**Work item:** Output only the lines below from the one containing "How do I perform: Click" to the one containing "How do I perform: Open", exactly as written, both ends kept.

**Task inputs:**
^^^^^^^^

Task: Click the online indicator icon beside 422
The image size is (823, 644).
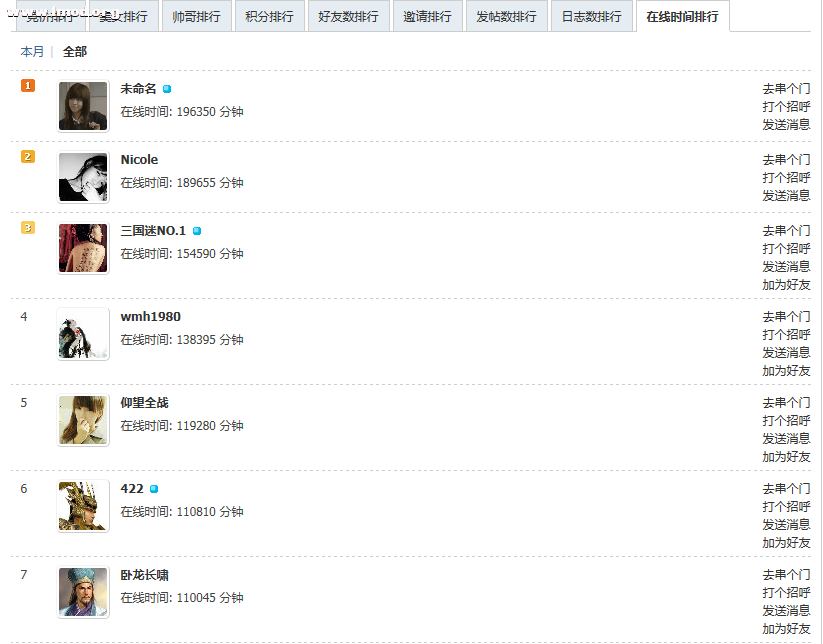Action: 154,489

^^^^^^^^

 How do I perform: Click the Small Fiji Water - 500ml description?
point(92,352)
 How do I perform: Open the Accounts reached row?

^^^^^^^^

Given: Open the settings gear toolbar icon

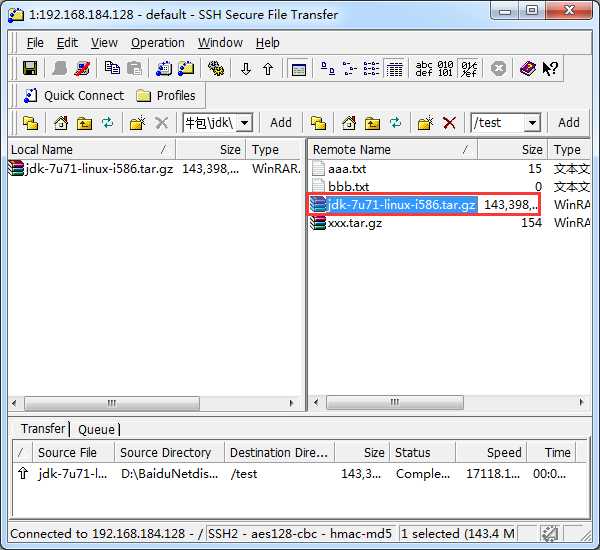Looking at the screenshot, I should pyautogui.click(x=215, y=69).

^^^^^^^^

**Response box:**
 How do I perform: Click the Small Fiji Water - 500ml description?
point(92,352)
 How do I perform: Open the Accounts reached row?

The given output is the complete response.